待纯化样品：cDNA（见基本方案步骤 11）或体外转录的 RNA（见基本方案步骤 19）

1.2 试剂

羧基端包埋的磁珠（cDNA 纯化：PerSeptive BioSystem； 体外转录纯化：Bangs Laboratories）

0.5 mol/L EDTA

3.5 mol/L NaCl/20％（m/V）PEG 8000（分子生物学级；无 RNA 酶）

70％（V/V）乙醇于无 RNA 酶的水

10 mmol/L Tris acetate， pH 7.8（无 RNA 酶）

1.3 耗材

磁力架（CPG）

2. 纯化 cDNA：

2. 1 每 150 ul cDNA 反应液取 10 ul 磁珠（Perseptive），将所需磁珠放.入同一个微量离心管。

2.2 把这个离心管放到磁力架上，让磁珠沉到一侧管壁。用枪小心地吸走上清。

2.3 加入与起始磁珠体积相等的 0.5 mol/L EDTA，轻轻摇振重悬磁珠。
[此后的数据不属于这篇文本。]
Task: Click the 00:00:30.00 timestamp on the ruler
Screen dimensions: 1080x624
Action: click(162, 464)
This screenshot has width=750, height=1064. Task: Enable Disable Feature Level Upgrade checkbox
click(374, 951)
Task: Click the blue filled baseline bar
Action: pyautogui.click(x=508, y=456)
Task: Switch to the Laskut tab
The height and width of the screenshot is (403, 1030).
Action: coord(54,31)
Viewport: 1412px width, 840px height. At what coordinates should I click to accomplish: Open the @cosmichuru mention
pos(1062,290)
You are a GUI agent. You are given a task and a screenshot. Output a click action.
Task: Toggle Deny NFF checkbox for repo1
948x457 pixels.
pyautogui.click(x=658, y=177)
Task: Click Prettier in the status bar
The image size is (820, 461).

再次把管子放到磁力架上，待磁珠分离后，吸去上清。再重复此洗涤步骤两次。

2.4 用与起始磁珠体积相等的 0.5 mol/L EDTA 重悬磁珠。

2.5 每管 cDNA 加.入 150 ul 3.5 mol/L NaCl/20％ PEG 8000 和 10 ul 磁珠，轻轻摇振或涡旋混匀。室温下放置 10 min。

2.6 把离心管放到磁力架上，让磁珠沉到一侧管壁（第一次约 2 min， 洗涤时可以快点）。

2.7 弃去上清，用 150 ul 70％ 乙醇洗涤两次。最后一步尽量吸干乙醇，晾干 2 min。

2.8 加入 25 ul 10 mmol/L Tris-acetate（pH 7.8），室温放置 5 min 洗脱 DNA。

2.9 把离心管放到磁力架上，吸取并保存上清。

2.10 通过 PicoGreen 的荧光测定 cDNA 的浓度。

3. 纯化体外转录的 RNA：

3.1 每 60 ul 体外转录反应液取 20 ul 磁珠（Bangs Laboratories），将所需体积磁珠放进同一个微量离心管。

3.2 把这个离心管放到磁力架上，让磁珠沉到管壁一侧。用枪小心地吸走上清。

3.3 加入与起始磁珠体积相等的 0.5 mol/L EDTA，轻轻摇振重悬磁珠。再次把管子放到磁力架上，待磁珠分离后，吸去上清。再重复此洗涤步骤两次。

3.4 用与起始磁珠体积相等的 2.25 mol/L NaCl/10％ PEG 重悬磁珠。

3.5 每管体外转录反应液加入 60 ul 3.5 mol/L NaCl/20％ PEG 8000 和 20 ul 磁珠，轻轻摇振或涡旋混匀。室温下放置 10 min。

3.6 把离心管放到磁力架上，让磁珠沉到管壁一侧（第一次约 2mim 洗涤时可以快点）。

3.7 弃去上清，用 150 ul 70％ 乙醇洗涤两次。最后一步尽量吸干乙醇，晾干 3 min。

3.8 加入 25 ul 10 mmol/L Tris-acetate（pH 7.8），室温放置 5 min 洗脱 RNA。

3.9 把离心管放到磁力架上，吸取并保存上清。

3.10 测定 260 nm 的吸收值，定量 RNA 浓度。